本文:
######

渡米してブルックリン(N.Y.)に拠点を構え、今年3月、6回戦でプロデビューしたギヤゾフは、リオのウェルター級で銀メダルを獲り、昨年の世界選手権(ハンブルク/ドイツ)でも金メダルに輝いた文字通りのエリート・アマ。現在ポベトキンをハンドリングするアンドレイ・リャビンスキーと契約を結び、米本土での成功を目指して奮闘中。
手足と身体全体のスピードに恵まれ、一瞬の踏み込みとパンチの速さ,鋭さは一見の価値有り。公表されている身長は、この階級で戦うには充分なサイズだが、硬さとともに線の細さが感じられる。今回ウェイトを絞ったのは、S・ライト級への階級ダウンを見据えてのことかもしれない。
一方のラグーナも、詳細は不明ながらアマで一定の実績を残しているらしく、2015年に4回戦でプロデビュー。なかなかセンシブルな動きをするサウスポーで、キレと鋭さではギヤゾフに及ばないが、左ストレートの威力と中南米特有の柔軟性は魅力的。ギヤゾフの出足にしっかりラグーナが反応できれば、面白い試合になりそう。

######

提供データ:
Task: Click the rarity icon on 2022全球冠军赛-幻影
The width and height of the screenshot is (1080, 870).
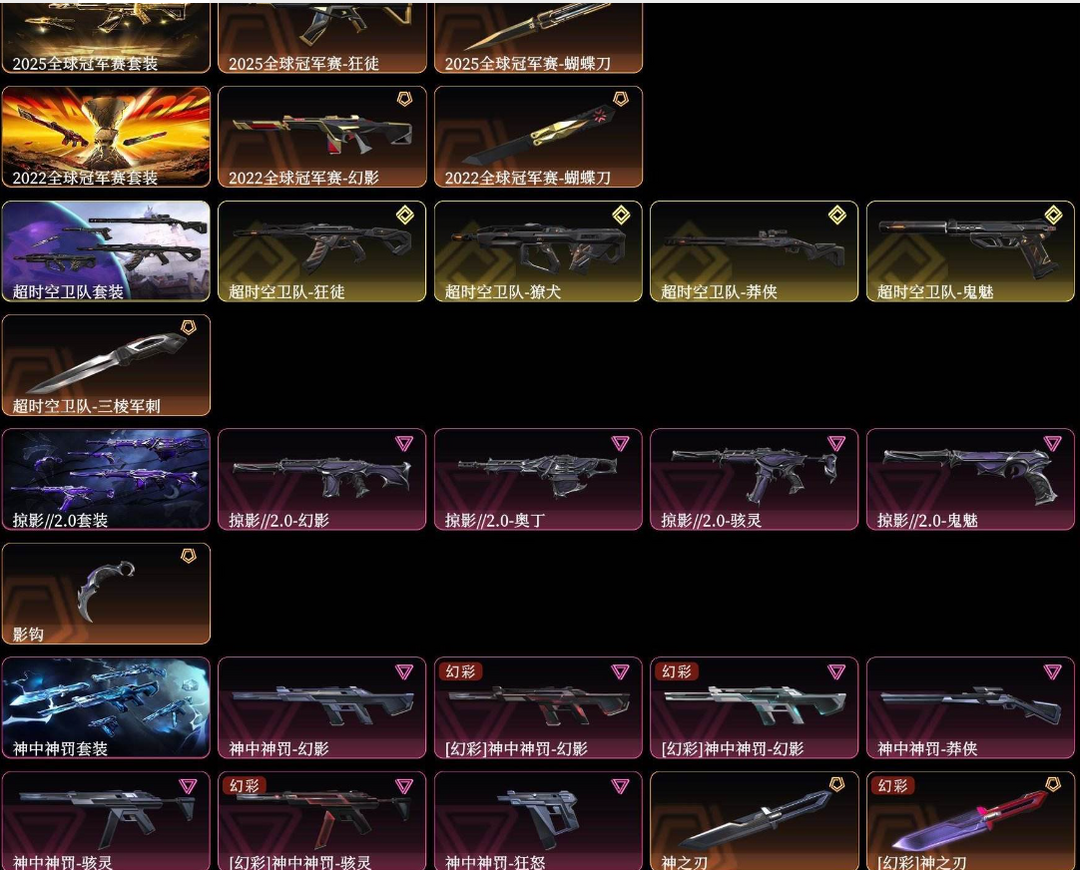Action: 405,99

######

出題内容:
本文によると、ギヤゾフがリオで銀メダルを獲得した階級は何ですか。

解答例:
ウェルター級です。